** BEGIN **

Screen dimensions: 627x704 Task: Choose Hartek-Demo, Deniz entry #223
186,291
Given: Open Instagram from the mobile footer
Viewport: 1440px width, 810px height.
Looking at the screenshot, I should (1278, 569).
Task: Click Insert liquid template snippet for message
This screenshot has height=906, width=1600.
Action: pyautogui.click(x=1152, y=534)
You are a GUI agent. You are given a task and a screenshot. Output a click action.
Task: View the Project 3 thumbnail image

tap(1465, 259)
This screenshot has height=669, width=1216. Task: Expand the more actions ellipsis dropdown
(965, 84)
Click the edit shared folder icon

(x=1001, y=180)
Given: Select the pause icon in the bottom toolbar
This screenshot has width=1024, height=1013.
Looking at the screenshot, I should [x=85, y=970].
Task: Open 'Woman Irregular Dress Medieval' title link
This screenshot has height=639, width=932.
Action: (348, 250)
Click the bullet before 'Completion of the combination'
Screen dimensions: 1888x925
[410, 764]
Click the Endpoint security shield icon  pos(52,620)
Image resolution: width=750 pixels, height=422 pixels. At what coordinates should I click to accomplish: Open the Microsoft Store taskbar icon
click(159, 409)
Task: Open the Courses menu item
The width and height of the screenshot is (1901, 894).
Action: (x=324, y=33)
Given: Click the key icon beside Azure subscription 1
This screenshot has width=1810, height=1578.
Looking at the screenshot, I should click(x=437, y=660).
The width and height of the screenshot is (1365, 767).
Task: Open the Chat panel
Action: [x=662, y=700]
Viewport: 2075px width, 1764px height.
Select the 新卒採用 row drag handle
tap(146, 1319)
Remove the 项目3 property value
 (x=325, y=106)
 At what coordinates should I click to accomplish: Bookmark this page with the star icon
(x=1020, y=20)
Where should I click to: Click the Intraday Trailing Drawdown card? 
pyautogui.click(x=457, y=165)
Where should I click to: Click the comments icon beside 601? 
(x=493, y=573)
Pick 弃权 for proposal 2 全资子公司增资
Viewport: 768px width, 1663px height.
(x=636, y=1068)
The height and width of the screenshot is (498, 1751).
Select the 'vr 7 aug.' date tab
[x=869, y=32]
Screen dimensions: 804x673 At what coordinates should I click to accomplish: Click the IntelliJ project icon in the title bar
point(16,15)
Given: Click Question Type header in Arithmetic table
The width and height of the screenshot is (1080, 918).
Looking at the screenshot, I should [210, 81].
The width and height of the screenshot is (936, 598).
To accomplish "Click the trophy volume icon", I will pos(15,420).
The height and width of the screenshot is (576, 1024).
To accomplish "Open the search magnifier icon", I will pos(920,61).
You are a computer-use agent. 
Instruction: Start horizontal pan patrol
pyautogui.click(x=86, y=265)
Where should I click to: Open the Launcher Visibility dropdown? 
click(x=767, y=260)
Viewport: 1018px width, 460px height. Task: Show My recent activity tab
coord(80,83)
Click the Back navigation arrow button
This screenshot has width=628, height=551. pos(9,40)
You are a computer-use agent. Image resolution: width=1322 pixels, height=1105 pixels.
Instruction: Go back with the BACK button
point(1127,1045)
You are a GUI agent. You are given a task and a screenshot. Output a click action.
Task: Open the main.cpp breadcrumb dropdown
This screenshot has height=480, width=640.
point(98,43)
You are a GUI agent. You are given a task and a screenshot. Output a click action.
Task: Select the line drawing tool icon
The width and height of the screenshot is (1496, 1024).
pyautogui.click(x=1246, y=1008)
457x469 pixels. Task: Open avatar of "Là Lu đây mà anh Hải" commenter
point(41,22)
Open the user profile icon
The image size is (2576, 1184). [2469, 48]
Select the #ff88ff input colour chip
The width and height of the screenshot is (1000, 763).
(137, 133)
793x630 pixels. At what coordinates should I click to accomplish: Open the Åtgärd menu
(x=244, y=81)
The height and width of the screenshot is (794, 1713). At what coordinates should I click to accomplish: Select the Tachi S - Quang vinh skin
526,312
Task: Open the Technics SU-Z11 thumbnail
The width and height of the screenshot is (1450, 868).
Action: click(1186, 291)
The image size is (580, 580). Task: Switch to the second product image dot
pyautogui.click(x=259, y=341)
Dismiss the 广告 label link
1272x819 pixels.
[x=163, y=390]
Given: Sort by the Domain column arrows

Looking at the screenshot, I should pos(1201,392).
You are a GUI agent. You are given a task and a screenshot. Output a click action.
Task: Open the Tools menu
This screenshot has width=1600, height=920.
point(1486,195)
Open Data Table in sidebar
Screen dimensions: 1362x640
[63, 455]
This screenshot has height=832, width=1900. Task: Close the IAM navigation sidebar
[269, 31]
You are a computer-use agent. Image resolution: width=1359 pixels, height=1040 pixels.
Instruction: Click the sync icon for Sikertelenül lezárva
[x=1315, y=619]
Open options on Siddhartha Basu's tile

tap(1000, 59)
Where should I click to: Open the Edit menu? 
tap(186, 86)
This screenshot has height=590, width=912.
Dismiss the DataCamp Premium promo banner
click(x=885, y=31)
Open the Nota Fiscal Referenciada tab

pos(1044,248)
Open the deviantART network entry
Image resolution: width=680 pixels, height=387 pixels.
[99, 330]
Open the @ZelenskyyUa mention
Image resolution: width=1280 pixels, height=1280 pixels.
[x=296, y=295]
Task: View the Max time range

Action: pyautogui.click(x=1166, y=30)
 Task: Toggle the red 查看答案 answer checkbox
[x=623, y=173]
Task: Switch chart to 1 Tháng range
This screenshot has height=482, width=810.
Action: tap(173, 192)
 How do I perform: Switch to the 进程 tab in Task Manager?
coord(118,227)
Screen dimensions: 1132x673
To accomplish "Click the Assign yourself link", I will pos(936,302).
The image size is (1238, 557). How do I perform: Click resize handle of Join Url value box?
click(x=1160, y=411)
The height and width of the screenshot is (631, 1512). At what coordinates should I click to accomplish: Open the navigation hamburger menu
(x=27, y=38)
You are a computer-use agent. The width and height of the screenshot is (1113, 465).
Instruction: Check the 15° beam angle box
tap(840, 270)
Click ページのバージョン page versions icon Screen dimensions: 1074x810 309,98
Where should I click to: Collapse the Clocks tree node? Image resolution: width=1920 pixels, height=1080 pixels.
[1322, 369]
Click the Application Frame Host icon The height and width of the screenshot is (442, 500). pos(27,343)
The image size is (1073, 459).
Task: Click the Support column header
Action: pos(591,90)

** END **

*BRIEF*
Convert the material from the line with "This screenshot has height=669, width=1216." up to and including the line with "[x=869, y=32]" into a numbered list, leaving out any blank lines.

*WRITTEN SOLUTION*
1. This screenshot has height=669, width=1216. Task: Expand the more actions ellipsis dropdown
2. (965, 84)
3. Click the edit shared folder icon
4. (x=1001, y=180)
5. Given: Select the pause icon in the bottom toolbar
6. This screenshot has width=1024, height=1013.
7. Looking at the screenshot, I should [x=85, y=970].
8. Task: Open 'Woman Irregular Dress Medieval' title link
9. This screenshot has height=639, width=932.
10. Action: (348, 250)
11. Click the bullet before 'Completion of the combination'
12. Screen dimensions: 1888x925
13. [410, 764]
14. Click the Endpoint security shield icon  pos(52,620)
15. Image resolution: width=750 pixels, height=422 pixels. At what coordinates should I click to accomplish: Open the Microsoft Store taskbar icon
16. click(159, 409)
17. Task: Open the Courses menu item
18. The width and height of the screenshot is (1901, 894).
19. Action: (x=324, y=33)
20. Given: Click the key icon beside Azure subscription 1
21. This screenshot has width=1810, height=1578.
22. Looking at the screenshot, I should click(x=437, y=660).
23. The width and height of the screenshot is (1365, 767).
24. Task: Open the Chat panel
25. Action: [x=662, y=700]
26. Viewport: 2075px width, 1764px height.
27. Select the 新卒採用 row drag handle
28. tap(146, 1319)
29. Remove the 项目3 property value
30.  (x=325, y=106)
31.  At what coordinates should I click to accomplish: Bookmark this page with the star icon
32. (x=1020, y=20)
33. Where should I click to: Click the Intraday Trailing Drawdown card? 
34. pyautogui.click(x=457, y=165)
35. Where should I click to: Click the comments icon beside 601? 
36. (x=493, y=573)
37. Pick 弃权 for proposal 2 全资子公司增资
38. Viewport: 768px width, 1663px height.
39. (x=636, y=1068)
40. The height and width of the screenshot is (498, 1751).
41. Select the 'vr 7 aug.' date tab
42. [x=869, y=32]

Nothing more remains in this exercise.